The cloud hyperscalers delivered their latest financial results this week, and helped the overall public cloud market grow by 18% in the last quarter, new figures reveal. Microsoft Azure was the biggest winner, with its investments in popular generative AI systems helping it narrow the gap on its biggest rival, Amazon’s AWS.
Data from Synergy Research Group shows the global public cloud market was worth $68bn in the third quarter of the year, up 18%, or $10.5bn, year-on-year. While the economic slowdown, and political tensions between the US and China, have hindered spending, growing interest in artificial intelligence tools has helped offset this.
Global public cloud market grows 18% in Q3 2023
Synergy’s data shows that Azure has grown its share of the market by 2% year-on-year, continuing an upward trend for Microsoft’s cloud platform. AWS still leads the way with 32% of the market, and the duo, along with Google Cloud, hoovered up 66% of total cloud revenues in the quarter.
Microsoft on Wednesday reported that revenue for its cloud intelligence business unit in Q3 was $24.3bn. Within that, the company said Azure revenue grew 29% year-on-year, though it did not disclose a figure. Microsoft's overall revenue was up 13%, to $56.5bn.
The company was an early backer of generative AI services through its partnership with OpenAI, the developer of ChatGPT. In the past nine months, it has announced a raft of AI-based services and enhancements to its tools, most of which are delivered through Azure.
Elsewhere, AWS saw revenue rise 12.3% in the quarter, to $23.06bn. Growth has been slowing for the cloud market leader in recent months (in Q3 2022 it reported income up 27.5% on the previous year) but it retains a healthy lead in the market.
Google Cloud reported revenue growth of 22%, to $8.41bn, but this was slower than the 28% it registered the previous quarter, and did not hit the level expected by Wall Street analysts.
Both AWS and Google Cloud indicated a desire from IT buyers looking to control spending has had an impact on their bottom line. Google Cloud CFO Ruth Porat said on the company's earnings call that its year-on-year growth "reflects the impact of customer optimisation efforts". Amazon CEO Andy Jassy told investors more customers are using the AWS-designed Graviton chips to reduce costs, as well as spreading payments over longer contract terms which is impacting income.
Will AI (and China) sustain public cloud market growth?
With IDC predicting that AI spending will double to $300bn globally by 2026, demand for generative AI tools is likely to sustain growth for the hyperscalers.
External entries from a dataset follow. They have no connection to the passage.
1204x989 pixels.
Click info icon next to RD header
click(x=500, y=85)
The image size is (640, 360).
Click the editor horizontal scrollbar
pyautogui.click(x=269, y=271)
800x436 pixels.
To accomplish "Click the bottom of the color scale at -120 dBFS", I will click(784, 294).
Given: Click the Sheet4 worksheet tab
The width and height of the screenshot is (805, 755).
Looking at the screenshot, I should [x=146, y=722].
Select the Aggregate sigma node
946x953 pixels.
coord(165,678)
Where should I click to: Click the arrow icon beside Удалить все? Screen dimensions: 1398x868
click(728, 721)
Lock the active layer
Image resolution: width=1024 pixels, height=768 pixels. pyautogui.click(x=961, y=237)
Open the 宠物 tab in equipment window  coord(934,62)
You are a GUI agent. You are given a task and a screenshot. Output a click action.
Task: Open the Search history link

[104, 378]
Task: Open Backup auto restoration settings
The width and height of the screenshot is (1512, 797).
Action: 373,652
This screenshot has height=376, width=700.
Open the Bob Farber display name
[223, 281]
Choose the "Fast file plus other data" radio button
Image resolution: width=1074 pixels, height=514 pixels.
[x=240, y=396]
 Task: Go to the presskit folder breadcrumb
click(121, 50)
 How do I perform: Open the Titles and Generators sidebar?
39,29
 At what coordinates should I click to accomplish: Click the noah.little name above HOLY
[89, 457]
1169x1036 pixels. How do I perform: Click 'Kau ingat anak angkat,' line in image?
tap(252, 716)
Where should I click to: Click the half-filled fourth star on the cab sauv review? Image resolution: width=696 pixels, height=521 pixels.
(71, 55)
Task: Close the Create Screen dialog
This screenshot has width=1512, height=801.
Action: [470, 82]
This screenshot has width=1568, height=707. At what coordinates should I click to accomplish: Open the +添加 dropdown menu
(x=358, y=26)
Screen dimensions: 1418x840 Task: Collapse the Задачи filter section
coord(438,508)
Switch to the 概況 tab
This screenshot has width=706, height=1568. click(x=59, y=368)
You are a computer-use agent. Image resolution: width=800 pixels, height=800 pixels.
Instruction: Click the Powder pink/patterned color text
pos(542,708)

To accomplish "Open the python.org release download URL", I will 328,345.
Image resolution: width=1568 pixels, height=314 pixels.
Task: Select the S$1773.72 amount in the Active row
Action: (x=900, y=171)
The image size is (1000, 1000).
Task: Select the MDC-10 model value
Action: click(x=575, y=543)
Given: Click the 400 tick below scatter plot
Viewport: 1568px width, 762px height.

While Microsoft has been the early beneficiary, AWS is pushing ahead with its own AI tools through its Bedrock platform, while Google, which has developed its own large language model, PaLM, has been introducing AI in search and its cloud-based Workspace productivity suite.
A spokesperson for Synergy Research Group said: "While the law of large numbers continues to exert downward pressure on cloud market growth rates, AI is giving the market an added boost. "Helped by AI, there are signs that many enterprises are through their period of belt-tightening and of optimising rather than growing their cloud operations."
The company believes the "large Chinese market is also gradually nudging back towards a more normal growth pattern, after a long period of constrained cloud operations. Synergy fully expects future cloud growth rates to remain buoyant over the coming years."